# Risk Neutral and Real World Valuations using Monte Carlo

Assume I'm an investor that wants to sell exotic put options. No one else is selling my kind of put option, so I need to determine my own "Market Price" through Monte Carlo simulation. I know that by the law of one price, this should hold:

$$P_t = E^Q[P_t|\mathcal{F}_t] = E^P[P_t|\mathcal{F}_t]$$

In my risk neutral Monte Carlo valuation, I model my stock price as:

$$dS = rS_tdt + \sigma S_tdW_t$$

In my real world Monte Carlo valuation, I model my stock price as:

$$dS = \mu S_tdt + \sigma S_tdW_t$$

Just thinking about this intuitively though, the put option valued under my real world Monte Carlo simulation will be way cheaper than the put option under my risk neutral simulations, because the growth rate is so much higher. So what am I missing here? Am I wrong in my first statement, that expectation under the P and Q measures are equal, or am I formulating my second statements incorrectly?

• There is no contradiction only some confusion. Price at t given you are at t (condition on $\mathscr{F}_t$) is a number not a random variable. So your first equation holds trivially, it has nothing to do with the law of one price. Going to your second part, the growth rate in your simulations does not matter, if you condition on t. What you are really saying (at time t) is: The price I observe right now of my option is 10 (say).

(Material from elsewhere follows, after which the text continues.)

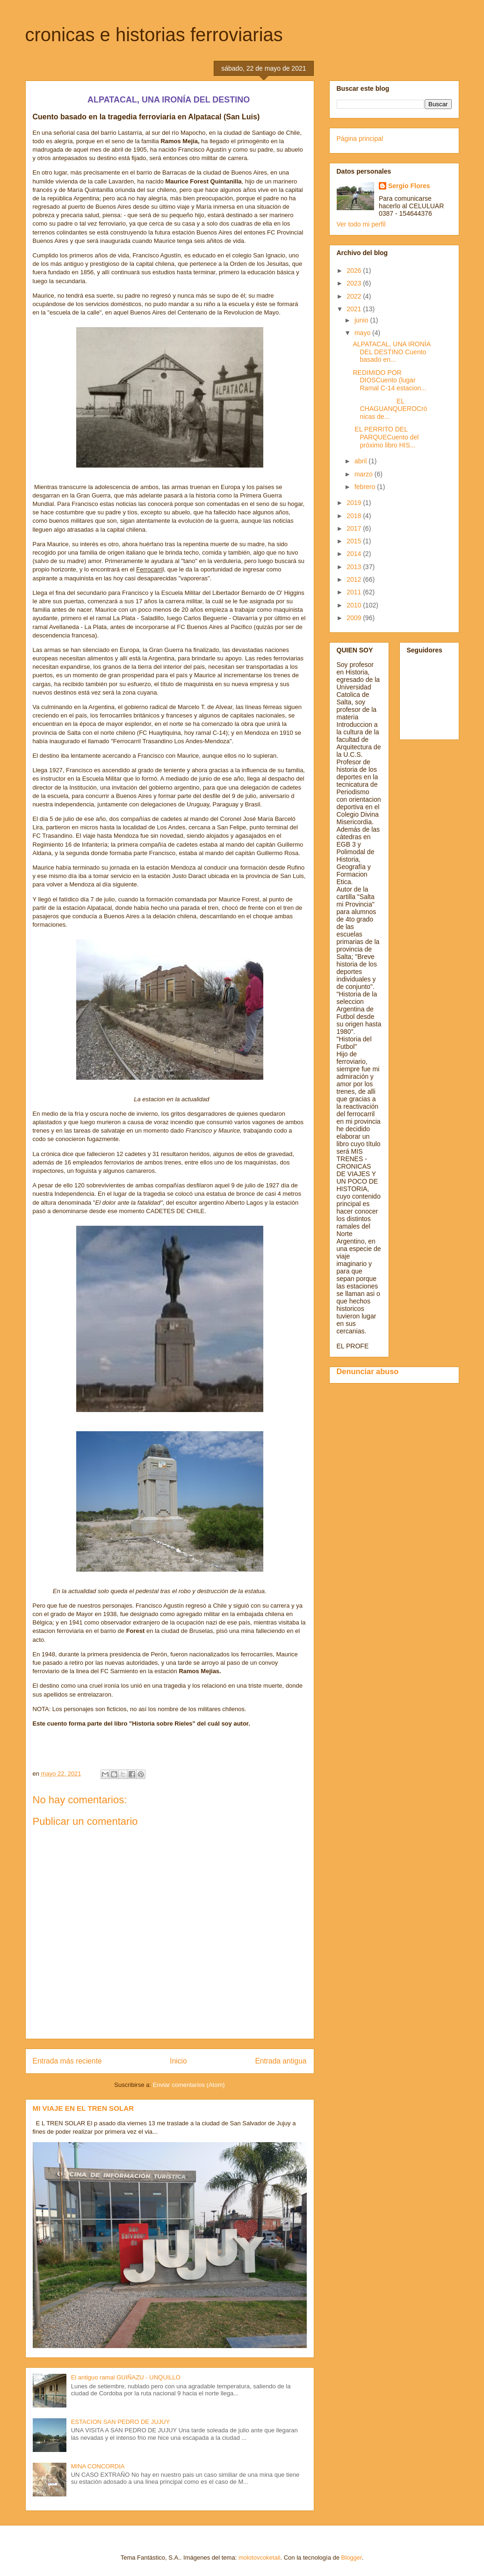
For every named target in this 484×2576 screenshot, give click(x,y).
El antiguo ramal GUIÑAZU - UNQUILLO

It is the same, no matter how I simulate the future.
– g g
Nov 26 '19 at 18:17
• The answers below are very good. I just want to add one observation, depending on how exotic your option is. If the underlying is illiquid and uncommonly traded then one might hesitate to apply arbitrage pricing theory at all for put options on the underlying. Nov 26 '19 at 19:41

There are at least two things going on here. First of all let $$\{Q_i \}$$ denote a set of equivalent probability measures, which includes your $$P$$ and $$Q$$ above.

1. Any $$F^i(t)$$ defined as $$F^i(t) = E_t^{Q_i} [P_T]$$ will be a martingale by application of the tower law.

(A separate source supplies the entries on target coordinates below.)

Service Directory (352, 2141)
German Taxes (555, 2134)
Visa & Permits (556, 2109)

2. With the definition above, it will not be the case that $$F^i(t) = F^j(t)$$. Instead, if $$dQ_i / dQ_j$$ denotes the measure change (technically called the Radon-Nikodym derivative), then

$$E_t^{Q_i} [P_T] = E_t^{Q_j} \left[ \frac{dQ_i}{dQ_j} P_T \right]$$

which is the correct form of the law of one price.

You probably wonder whether $$\mathbb{E}^\mathbb{P}[P_T\mid\mathcal{F}_t]= \mathbb{E}^\mathbb{Q}[P_T\mid\mathcal{F}_t]$$. Note the $$T$$ as index, i.e. the future unknown payoff and not the current price $$P_t$$.

Now, why should $$P_t$$ be a martingale under both, $$\mathbb{P}$$ and $$\mathbb{Q}$$? Most likely, it is not. Indeed, the reason why you use $$\mathbb{Q}$$ in the first place is because $$(P_t)$$ is not a martingale under $$\mathbb{P}$$. Instead, you define $$\mathbb{Q}$$ such that discounted basic assets (and hence derivatives) are martingales under $$\mathbb{Q}$$.

As you noted, the distribution of $$(S_t)$$ is quite different under $$\mathbb{P}$$ and $$\mathbb{Q}$$. Thus, the conditional expectations of $$P_T$$ differ too.